Collected data:
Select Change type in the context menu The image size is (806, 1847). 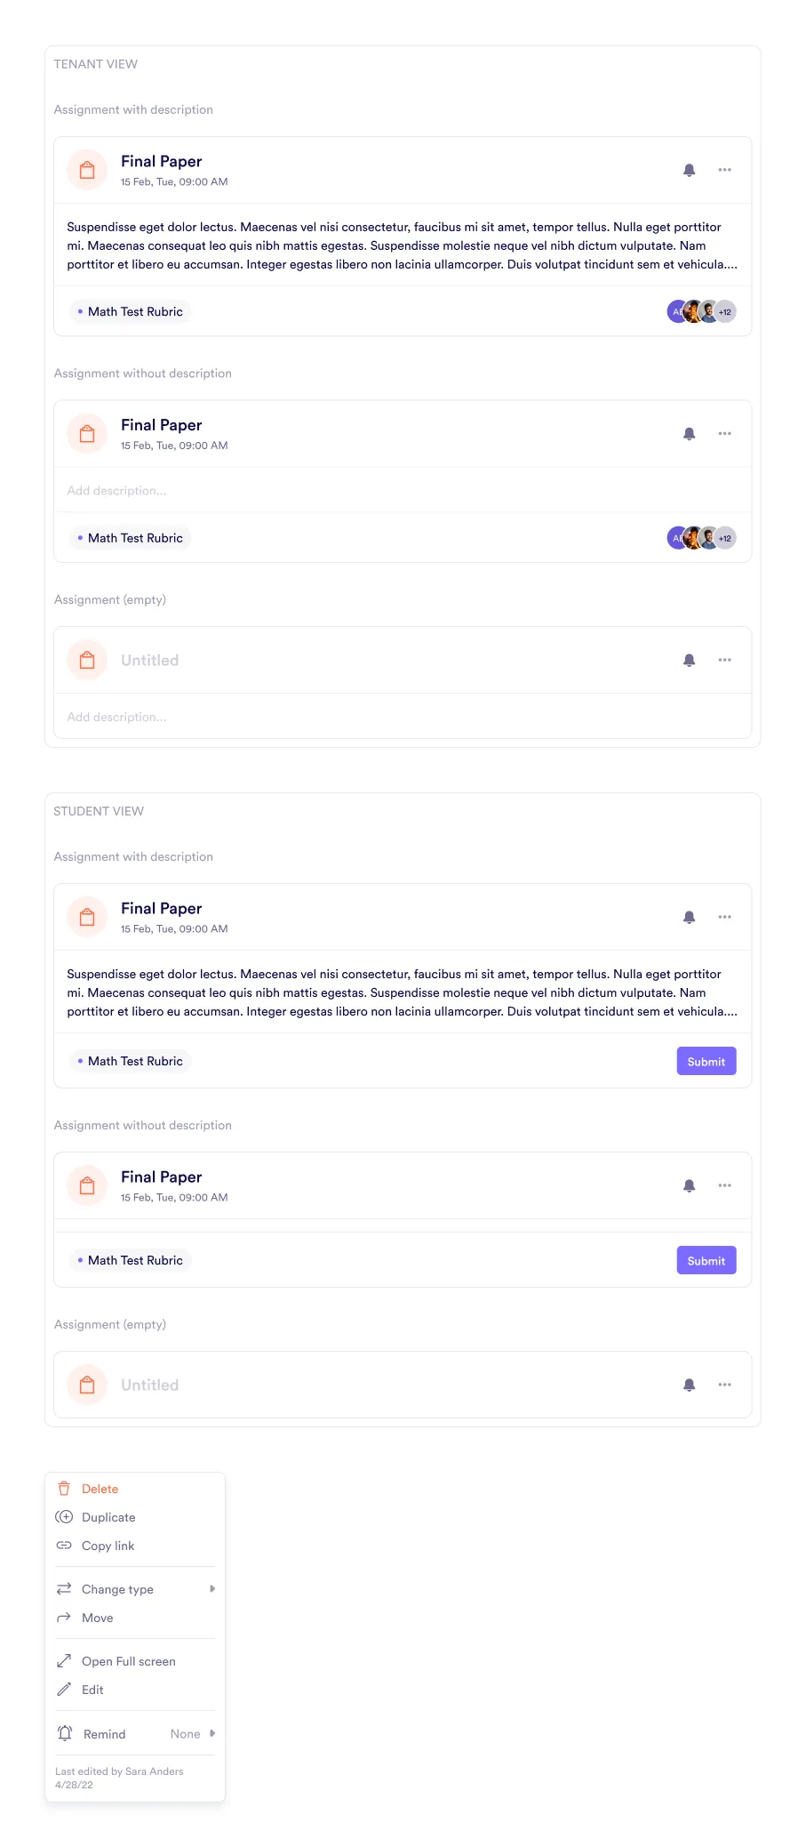pyautogui.click(x=117, y=1589)
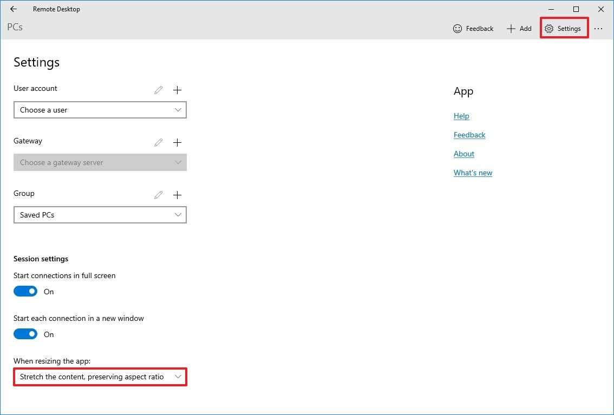The height and width of the screenshot is (415, 614).
Task: Expand the Saved PCs group dropdown
Action: 100,215
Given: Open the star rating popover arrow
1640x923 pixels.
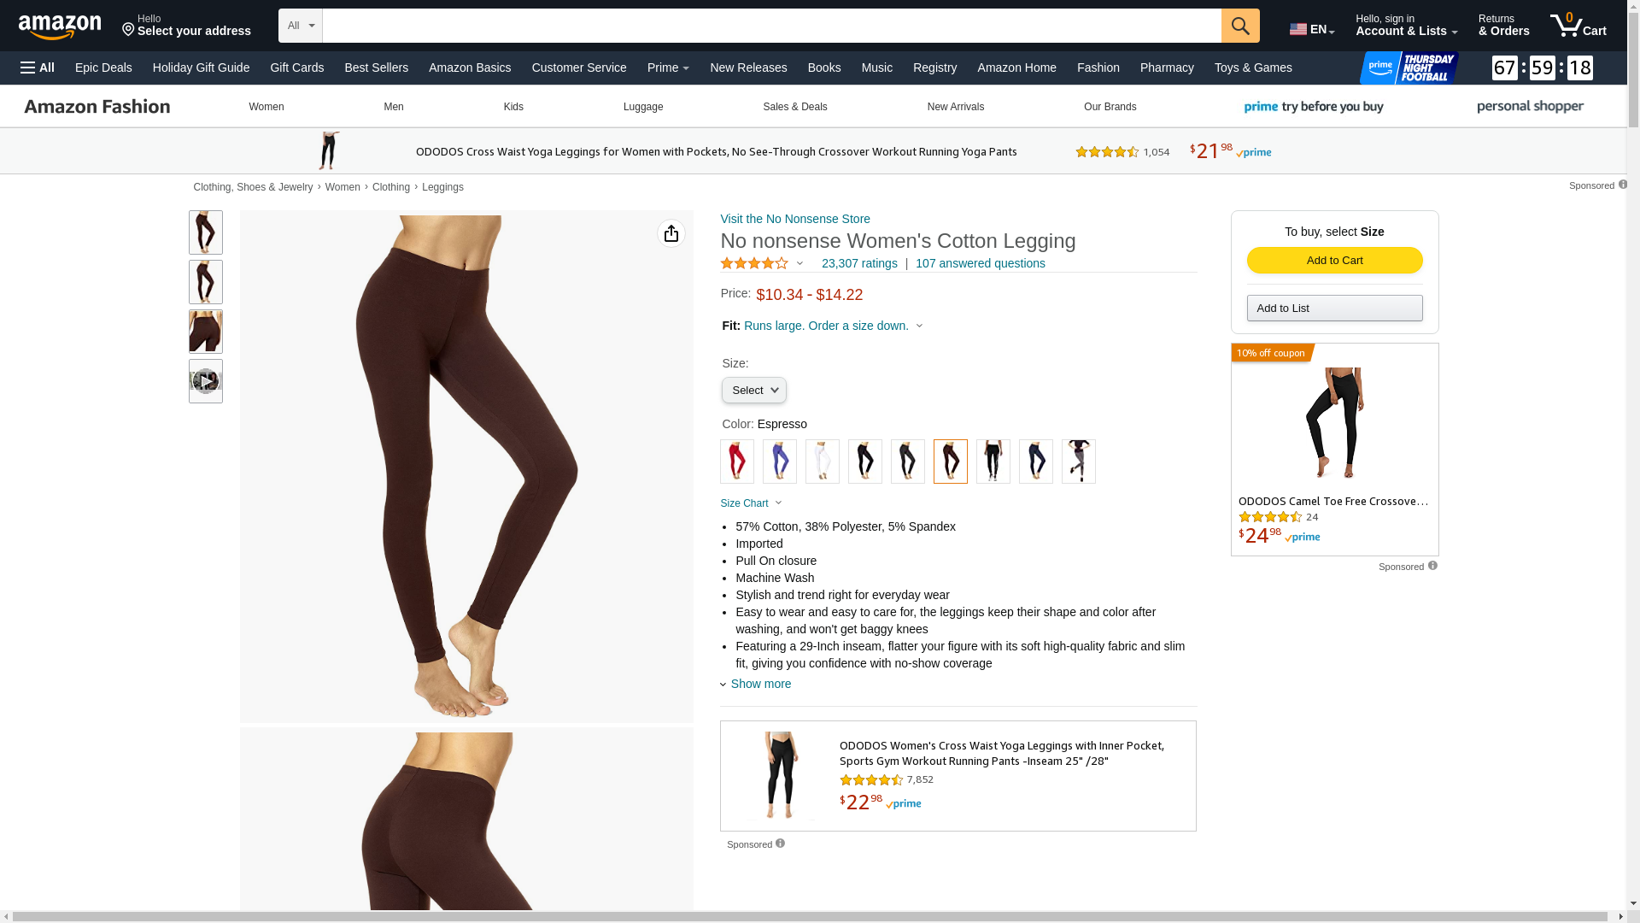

» **Prompt**
Give again exactly the lines from the one holding "Given: Open the star rating popover arrow" to the final line of the records, both ends included; any pictures stay out.

» **Solution to the problem**
Given: Open the star rating popover arrow
1640x923 pixels.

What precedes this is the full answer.